--- START OF EXERCISE INPUTS ---

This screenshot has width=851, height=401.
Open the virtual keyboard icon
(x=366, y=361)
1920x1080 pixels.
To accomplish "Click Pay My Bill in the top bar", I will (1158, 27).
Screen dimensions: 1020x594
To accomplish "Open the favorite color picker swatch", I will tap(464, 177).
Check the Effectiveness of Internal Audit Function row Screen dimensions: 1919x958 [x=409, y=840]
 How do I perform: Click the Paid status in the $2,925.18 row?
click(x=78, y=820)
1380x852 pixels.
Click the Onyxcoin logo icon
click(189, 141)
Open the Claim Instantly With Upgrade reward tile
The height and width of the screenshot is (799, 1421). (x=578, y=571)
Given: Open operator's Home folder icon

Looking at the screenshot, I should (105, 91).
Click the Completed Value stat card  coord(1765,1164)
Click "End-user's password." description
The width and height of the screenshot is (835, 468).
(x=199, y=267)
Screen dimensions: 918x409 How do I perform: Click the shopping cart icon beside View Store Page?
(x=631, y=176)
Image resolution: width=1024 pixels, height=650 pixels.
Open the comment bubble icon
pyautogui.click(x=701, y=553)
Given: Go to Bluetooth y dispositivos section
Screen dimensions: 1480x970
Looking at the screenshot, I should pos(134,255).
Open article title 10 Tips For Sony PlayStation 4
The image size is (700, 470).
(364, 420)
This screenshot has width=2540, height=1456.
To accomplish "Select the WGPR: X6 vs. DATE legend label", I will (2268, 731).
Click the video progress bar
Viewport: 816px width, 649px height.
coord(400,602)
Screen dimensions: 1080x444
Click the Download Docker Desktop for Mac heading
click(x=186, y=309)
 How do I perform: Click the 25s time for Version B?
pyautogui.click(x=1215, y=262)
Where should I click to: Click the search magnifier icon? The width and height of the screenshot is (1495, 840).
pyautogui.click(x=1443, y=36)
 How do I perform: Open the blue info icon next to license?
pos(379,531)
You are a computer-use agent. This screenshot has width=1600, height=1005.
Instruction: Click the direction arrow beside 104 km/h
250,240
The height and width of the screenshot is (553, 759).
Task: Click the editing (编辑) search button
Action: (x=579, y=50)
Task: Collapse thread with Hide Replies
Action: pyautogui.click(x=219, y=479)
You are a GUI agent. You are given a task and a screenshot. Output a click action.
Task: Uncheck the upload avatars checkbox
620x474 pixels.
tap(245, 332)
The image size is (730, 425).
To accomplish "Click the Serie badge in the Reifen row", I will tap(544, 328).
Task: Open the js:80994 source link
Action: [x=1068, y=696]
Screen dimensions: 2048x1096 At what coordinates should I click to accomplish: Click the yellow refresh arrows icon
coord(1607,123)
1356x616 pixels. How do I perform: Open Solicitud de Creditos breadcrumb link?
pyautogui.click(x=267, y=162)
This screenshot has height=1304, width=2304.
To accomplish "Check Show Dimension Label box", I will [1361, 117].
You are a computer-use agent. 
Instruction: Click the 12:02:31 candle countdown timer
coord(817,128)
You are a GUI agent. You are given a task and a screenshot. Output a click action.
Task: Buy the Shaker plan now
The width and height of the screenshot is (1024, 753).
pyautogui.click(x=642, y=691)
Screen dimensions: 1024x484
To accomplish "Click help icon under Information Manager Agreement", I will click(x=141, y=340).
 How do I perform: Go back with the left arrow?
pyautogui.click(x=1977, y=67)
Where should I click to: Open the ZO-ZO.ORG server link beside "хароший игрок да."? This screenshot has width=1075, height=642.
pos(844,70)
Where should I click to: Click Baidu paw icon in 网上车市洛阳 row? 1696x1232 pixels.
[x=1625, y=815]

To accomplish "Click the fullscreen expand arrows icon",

--- END OF EXERCISE INPUTS ---

STATED TASK →
Rewrite all of the records above, replacing every occurrence of "Screen dimensions" with "Screen size" and leaving everything else unchanged.

FINAL RESULT →
This screenshot has width=851, height=401.
Open the virtual keyboard icon
(x=366, y=361)
1920x1080 pixels.
To accomplish "Click Pay My Bill in the top bar", I will (1158, 27).
Screen size: 1020x594
To accomplish "Open the favorite color picker swatch", I will tap(464, 177).
Check the Effectiveness of Internal Audit Function row Screen size: 1919x958 [x=409, y=840]
 How do I perform: Click the Paid status in the $2,925.18 row?
click(x=78, y=820)
1380x852 pixels.
Click the Onyxcoin logo icon
click(189, 141)
Open the Claim Instantly With Upgrade reward tile
The height and width of the screenshot is (799, 1421). (x=578, y=571)
Given: Open operator's Home folder icon

Looking at the screenshot, I should (105, 91).
Click the Completed Value stat card  coord(1765,1164)
Click "End-user's password." description
The width and height of the screenshot is (835, 468).
(x=199, y=267)
Screen size: 918x409 How do I perform: Click the shopping cart icon beside View Store Page?
(x=631, y=176)
Image resolution: width=1024 pixels, height=650 pixels.
Open the comment bubble icon
pyautogui.click(x=701, y=553)
Given: Go to Bluetooth y dispositivos section
Screen size: 1480x970
Looking at the screenshot, I should pos(134,255).
Open article title 10 Tips For Sony PlayStation 4
The image size is (700, 470).
(364, 420)
This screenshot has width=2540, height=1456.
To accomplish "Select the WGPR: X6 vs. DATE legend label", I will (2268, 731).
Click the video progress bar
Viewport: 816px width, 649px height.
coord(400,602)
Screen size: 1080x444
Click the Download Docker Desktop for Mac heading
click(x=186, y=309)
 How do I perform: Click the 25s time for Version B?
pyautogui.click(x=1215, y=262)
Where should I click to: Click the search magnifier icon? The width and height of the screenshot is (1495, 840).
pyautogui.click(x=1443, y=36)
 How do I perform: Open the blue info icon next to license?
pos(379,531)
You are a computer-use agent. This screenshot has width=1600, height=1005.
Instruction: Click the direction arrow beside 104 km/h
250,240
The height and width of the screenshot is (553, 759).
Task: Click the editing (编辑) search button
Action: (x=579, y=50)
Task: Collapse thread with Hide Replies
Action: pyautogui.click(x=219, y=479)
You are a GUI agent. You are given a task and a screenshot. Output a click action.
Task: Uncheck the upload avatars checkbox
620x474 pixels.
tap(245, 332)
The image size is (730, 425).
To accomplish "Click the Serie badge in the Reifen row", I will tap(544, 328).
Task: Open the js:80994 source link
Action: [x=1068, y=696]
Screen size: 2048x1096 At what coordinates should I click to accomplish: Click the yellow refresh arrows icon
coord(1607,123)
1356x616 pixels. How do I perform: Open Solicitud de Creditos breadcrumb link?
pyautogui.click(x=267, y=162)
This screenshot has height=1304, width=2304.
To accomplish "Check Show Dimension Label box", I will [1361, 117].
You are a computer-use agent. 
Instruction: Click the 12:02:31 candle countdown timer
coord(817,128)
You are a GUI agent. You are given a task and a screenshot. Output a click action.
Task: Buy the Shaker plan now
The width and height of the screenshot is (1024, 753).
pyautogui.click(x=642, y=691)
Screen size: 1024x484
To accomplish "Click help icon under Information Manager Agreement", I will click(x=141, y=340).
 How do I perform: Go back with the left arrow?
pyautogui.click(x=1977, y=67)
Where should I click to: Open the ZO-ZO.ORG server link beside "хароший игрок да."? This screenshot has width=1075, height=642.
pos(844,70)
Where should I click to: Click Baidu paw icon in 网上车市洛阳 row? 1696x1232 pixels.
[x=1625, y=815]

To accomplish "Click the fullscreen expand arrows icon",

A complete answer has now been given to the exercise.